Rename "Image resolution" to "Screen size" in the part of the material that opens with the line containing "pixels, height=773 pixels." and closes with the line containing "Looking at the image, I should click on (805, 216).", and give back only those lines with nothing else altered.

[Start of section]

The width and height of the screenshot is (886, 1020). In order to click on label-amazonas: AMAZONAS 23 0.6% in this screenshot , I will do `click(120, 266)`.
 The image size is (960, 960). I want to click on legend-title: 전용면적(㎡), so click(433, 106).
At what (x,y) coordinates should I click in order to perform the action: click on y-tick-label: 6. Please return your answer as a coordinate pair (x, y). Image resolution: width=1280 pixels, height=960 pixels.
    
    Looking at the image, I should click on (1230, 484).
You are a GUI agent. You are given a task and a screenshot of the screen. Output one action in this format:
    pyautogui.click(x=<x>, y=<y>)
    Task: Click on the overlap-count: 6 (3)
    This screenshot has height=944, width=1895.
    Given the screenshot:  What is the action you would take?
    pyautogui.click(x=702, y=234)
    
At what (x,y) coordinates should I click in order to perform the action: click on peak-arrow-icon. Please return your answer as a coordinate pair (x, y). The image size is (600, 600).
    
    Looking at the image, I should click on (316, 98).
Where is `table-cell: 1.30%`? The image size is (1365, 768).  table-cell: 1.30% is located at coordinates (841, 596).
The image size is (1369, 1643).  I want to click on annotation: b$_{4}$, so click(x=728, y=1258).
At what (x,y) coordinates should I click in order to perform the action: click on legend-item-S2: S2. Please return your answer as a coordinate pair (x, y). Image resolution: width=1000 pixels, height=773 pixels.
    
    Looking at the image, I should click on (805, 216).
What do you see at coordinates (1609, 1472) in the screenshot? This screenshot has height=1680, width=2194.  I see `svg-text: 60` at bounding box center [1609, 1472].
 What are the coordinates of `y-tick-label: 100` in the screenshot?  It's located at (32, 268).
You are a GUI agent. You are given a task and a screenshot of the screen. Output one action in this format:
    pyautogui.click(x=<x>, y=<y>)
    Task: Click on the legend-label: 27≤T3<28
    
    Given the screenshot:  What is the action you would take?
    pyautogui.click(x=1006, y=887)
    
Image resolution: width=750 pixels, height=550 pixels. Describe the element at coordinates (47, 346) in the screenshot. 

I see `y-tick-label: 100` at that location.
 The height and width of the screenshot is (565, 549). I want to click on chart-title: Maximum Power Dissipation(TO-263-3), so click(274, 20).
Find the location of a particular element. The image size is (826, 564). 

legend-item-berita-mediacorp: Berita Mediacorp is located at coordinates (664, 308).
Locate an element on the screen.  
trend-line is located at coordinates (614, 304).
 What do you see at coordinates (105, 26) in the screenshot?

[End of section]

## SOLUTION TO THIS EXERCISE
At what (x,y) coordinates should I click in order to perform the action: click on legend-item-S2: S2. Please return your answer as a coordinate pair (x, y). Screen size: width=1000 pixels, height=773 pixels.
    
    Looking at the image, I should click on (805, 216).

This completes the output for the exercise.